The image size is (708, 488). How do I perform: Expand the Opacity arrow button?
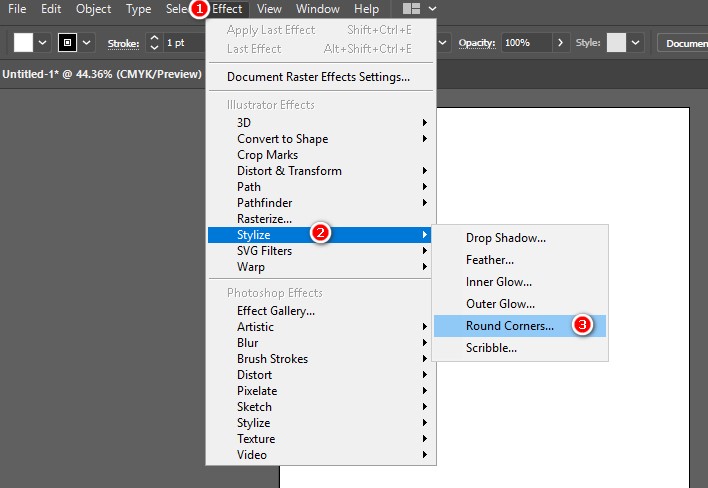[x=560, y=43]
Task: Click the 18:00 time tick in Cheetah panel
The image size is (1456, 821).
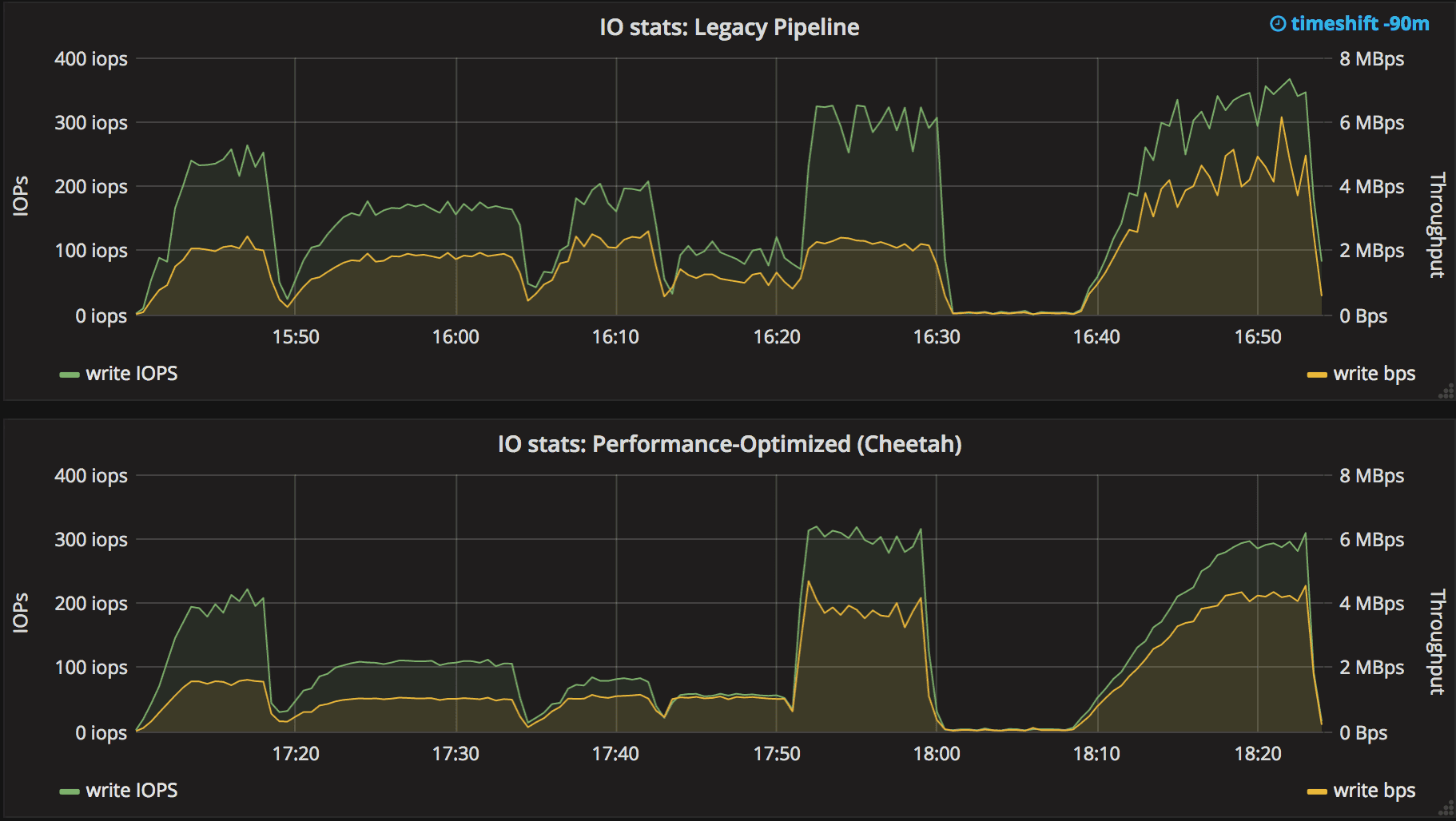Action: [937, 754]
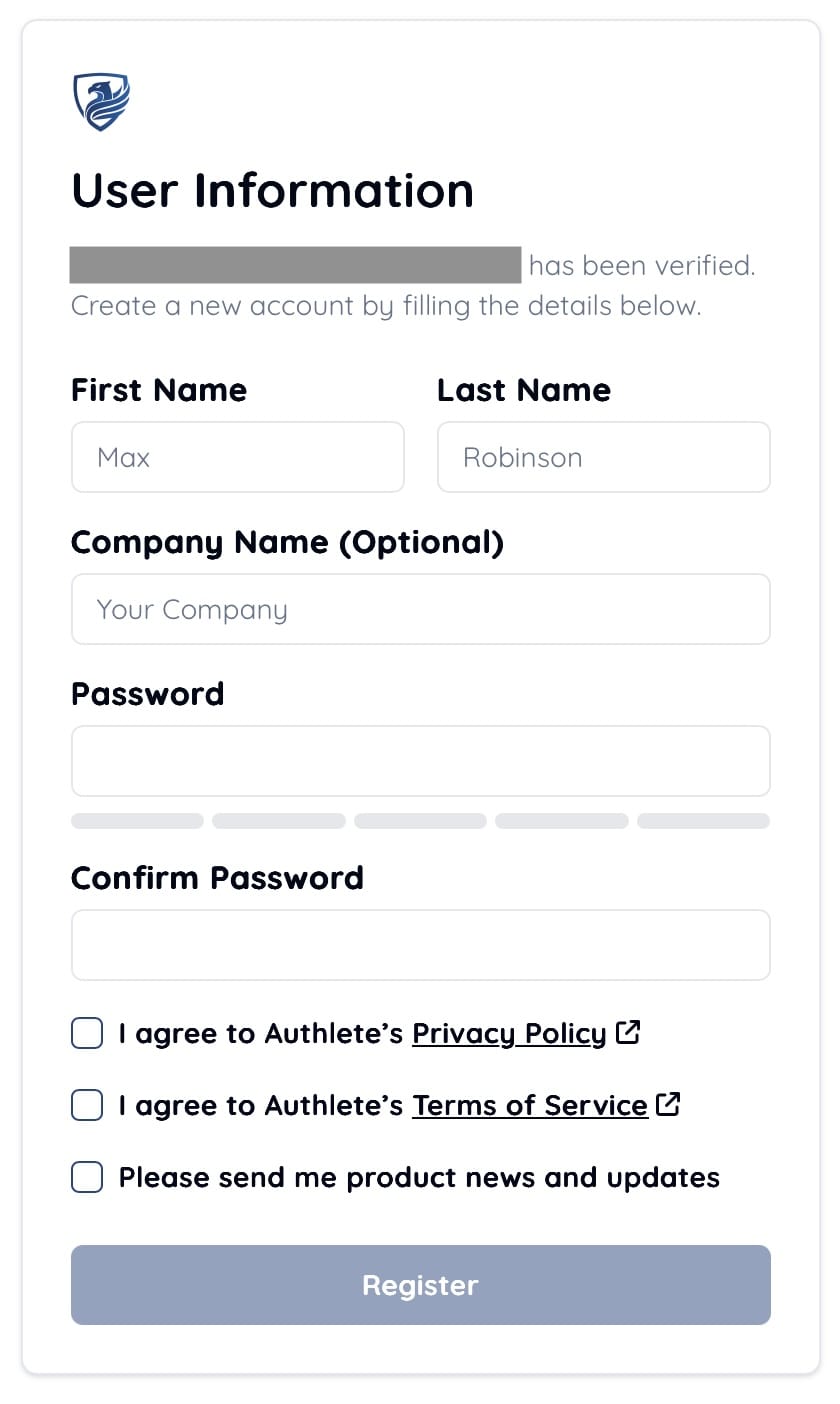The height and width of the screenshot is (1404, 840).
Task: Check the Privacy Policy agreement checkbox
Action: point(87,1033)
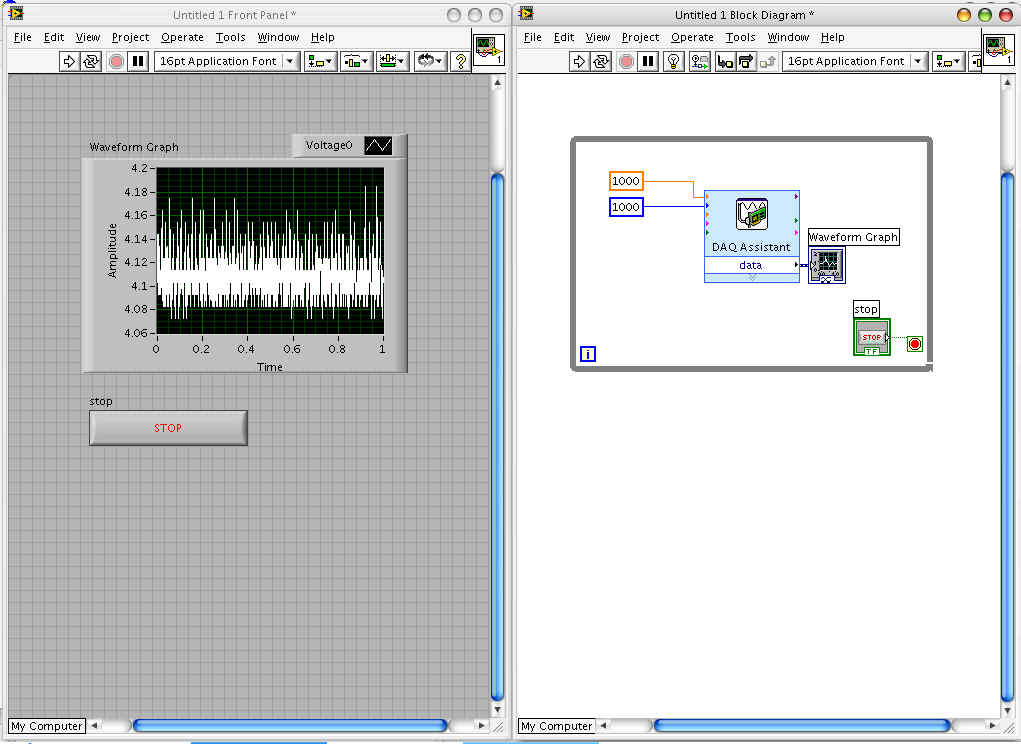Open the Tools menu in Block Diagram
The height and width of the screenshot is (744, 1021).
coord(740,37)
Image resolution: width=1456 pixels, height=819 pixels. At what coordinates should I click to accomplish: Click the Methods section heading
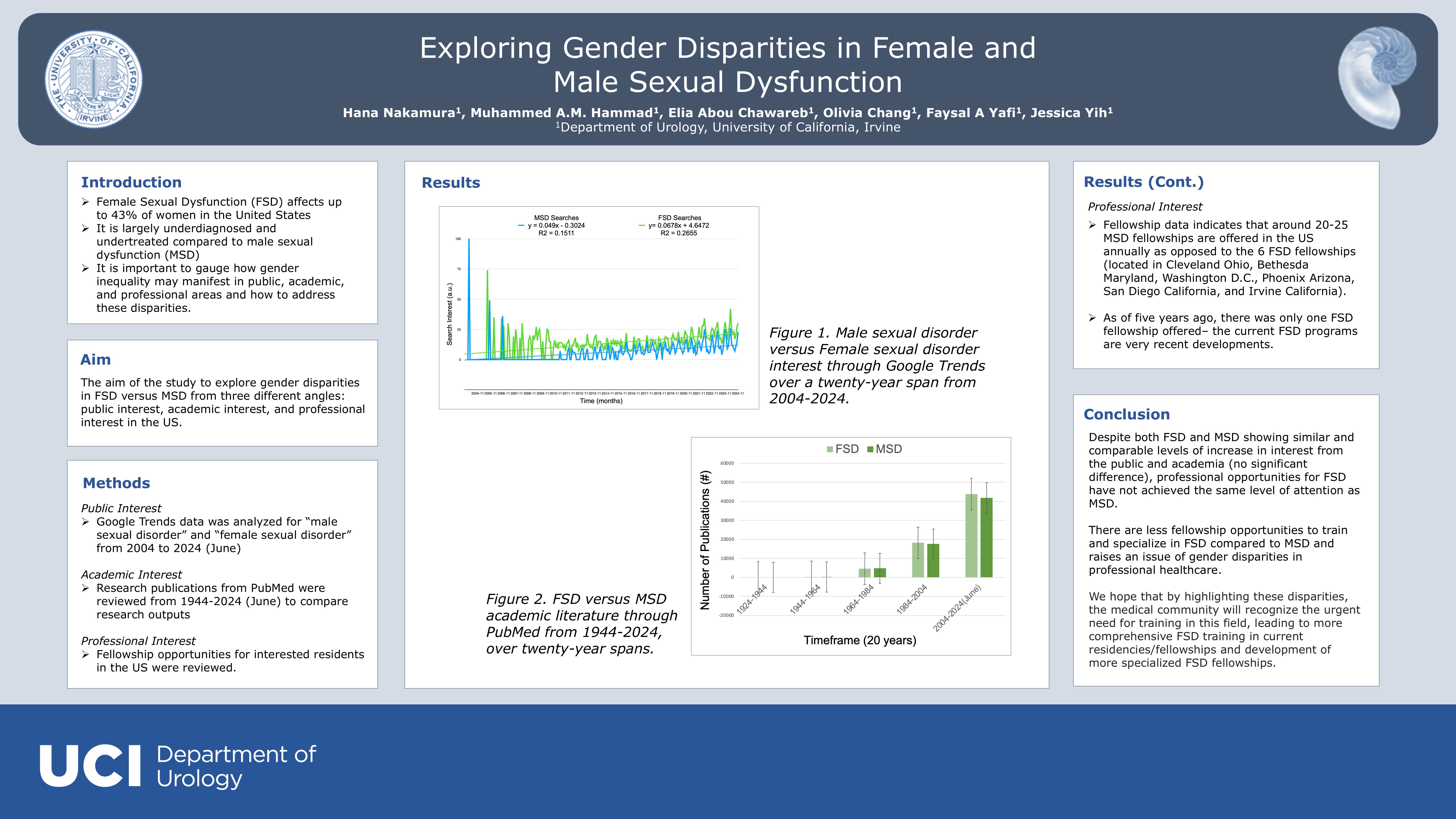point(116,483)
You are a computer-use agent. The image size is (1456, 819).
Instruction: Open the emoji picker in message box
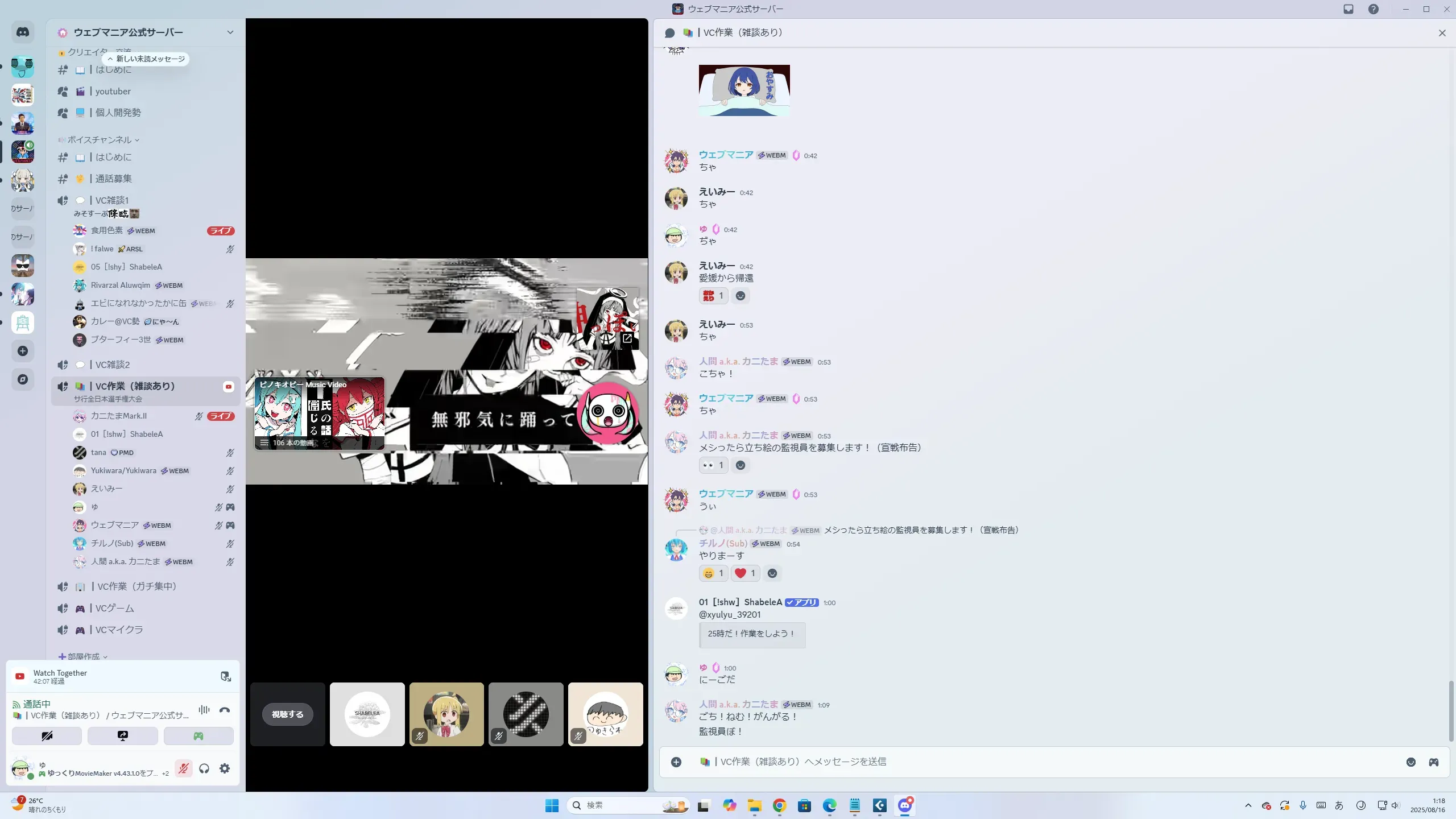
== == ==
=== WORK INSTRUCTIONS ===
Reproduce all of the records above word for word, omitting the pictures.

=== SOLUTION TO THIS PROBLEM ===
The image size is (708, 488). How do I perform: Expand the Opacity arrow button?
[x=560, y=43]
Task: Click the 18:00 time tick in Cheetah panel
The image size is (1456, 821).
Action: [937, 754]
The height and width of the screenshot is (1404, 840).
Task: Check the Privacy Policy agreement checkbox
Action: point(87,1033)
Open the Tools menu in Block Diagram
The height and width of the screenshot is (744, 1021).
coord(740,37)
Image resolution: width=1456 pixels, height=819 pixels. At what coordinates should I click to accomplish: Click the Methods section heading
point(116,483)
You are a computer-use agent. The image size is (1456, 819).
Instruction: Open the emoji picker in message box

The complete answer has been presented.